[Task item]:
When you reach the line with "At what coordinates should I click to accomplish: Click" in the data below, begin printing lines exactly, and stop once the line with "Viewport: 846px width, 444px height." has been printed.

Stored data
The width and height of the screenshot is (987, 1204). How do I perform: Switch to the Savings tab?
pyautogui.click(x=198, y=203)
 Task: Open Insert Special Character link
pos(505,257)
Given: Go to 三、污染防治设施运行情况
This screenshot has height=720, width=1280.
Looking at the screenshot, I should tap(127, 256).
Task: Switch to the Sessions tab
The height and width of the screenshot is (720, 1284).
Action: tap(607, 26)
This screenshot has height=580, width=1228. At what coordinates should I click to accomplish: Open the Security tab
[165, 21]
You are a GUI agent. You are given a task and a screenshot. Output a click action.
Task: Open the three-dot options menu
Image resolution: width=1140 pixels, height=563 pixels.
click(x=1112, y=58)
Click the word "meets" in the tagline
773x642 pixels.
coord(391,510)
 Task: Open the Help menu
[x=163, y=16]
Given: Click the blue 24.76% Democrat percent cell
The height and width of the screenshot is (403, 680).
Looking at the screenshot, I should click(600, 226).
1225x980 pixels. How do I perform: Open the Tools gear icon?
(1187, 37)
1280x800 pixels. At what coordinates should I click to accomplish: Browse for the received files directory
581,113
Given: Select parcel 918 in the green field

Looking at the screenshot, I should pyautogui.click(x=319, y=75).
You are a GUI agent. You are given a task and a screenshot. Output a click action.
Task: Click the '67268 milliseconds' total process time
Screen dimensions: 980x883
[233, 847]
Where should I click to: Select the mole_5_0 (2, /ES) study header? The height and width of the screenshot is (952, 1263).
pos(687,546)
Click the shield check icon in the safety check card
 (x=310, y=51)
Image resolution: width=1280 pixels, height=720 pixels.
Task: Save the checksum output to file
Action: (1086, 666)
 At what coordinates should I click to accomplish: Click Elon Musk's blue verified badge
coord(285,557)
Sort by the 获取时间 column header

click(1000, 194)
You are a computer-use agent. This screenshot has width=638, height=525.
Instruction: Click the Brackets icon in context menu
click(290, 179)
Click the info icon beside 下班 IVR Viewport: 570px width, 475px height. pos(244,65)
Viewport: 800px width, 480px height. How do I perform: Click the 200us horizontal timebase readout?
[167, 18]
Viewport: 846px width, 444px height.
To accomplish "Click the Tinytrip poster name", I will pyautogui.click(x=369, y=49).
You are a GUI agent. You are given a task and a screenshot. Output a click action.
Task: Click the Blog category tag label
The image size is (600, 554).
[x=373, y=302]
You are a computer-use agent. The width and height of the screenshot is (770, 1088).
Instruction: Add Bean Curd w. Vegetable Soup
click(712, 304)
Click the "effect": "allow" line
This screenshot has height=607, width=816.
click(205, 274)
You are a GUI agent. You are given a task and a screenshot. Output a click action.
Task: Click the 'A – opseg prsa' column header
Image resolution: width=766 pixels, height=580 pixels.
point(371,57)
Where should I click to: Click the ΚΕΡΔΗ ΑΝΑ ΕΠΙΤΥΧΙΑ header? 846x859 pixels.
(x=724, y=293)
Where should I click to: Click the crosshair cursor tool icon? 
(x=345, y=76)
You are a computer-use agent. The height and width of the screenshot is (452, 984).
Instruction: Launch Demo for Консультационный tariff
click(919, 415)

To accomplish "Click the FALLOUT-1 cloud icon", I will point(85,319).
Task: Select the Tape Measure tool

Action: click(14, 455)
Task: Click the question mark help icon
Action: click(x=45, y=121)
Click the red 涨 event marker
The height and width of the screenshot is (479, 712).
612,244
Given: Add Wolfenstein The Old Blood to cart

[Response below]:
 At what coordinates should I click to accomplish: Click Elon Musk's blue verified badge
coord(285,557)
Sort by the 获取时间 column header

click(1000, 194)
You are a computer-use agent. This screenshot has width=638, height=525.
Instruction: Click the Brackets icon in context menu
click(290, 179)
Click the info icon beside 下班 IVR Viewport: 570px width, 475px height. pos(244,65)
Viewport: 800px width, 480px height. How do I perform: Click the 200us horizontal timebase readout?
[167, 18]
Viewport: 846px width, 444px height.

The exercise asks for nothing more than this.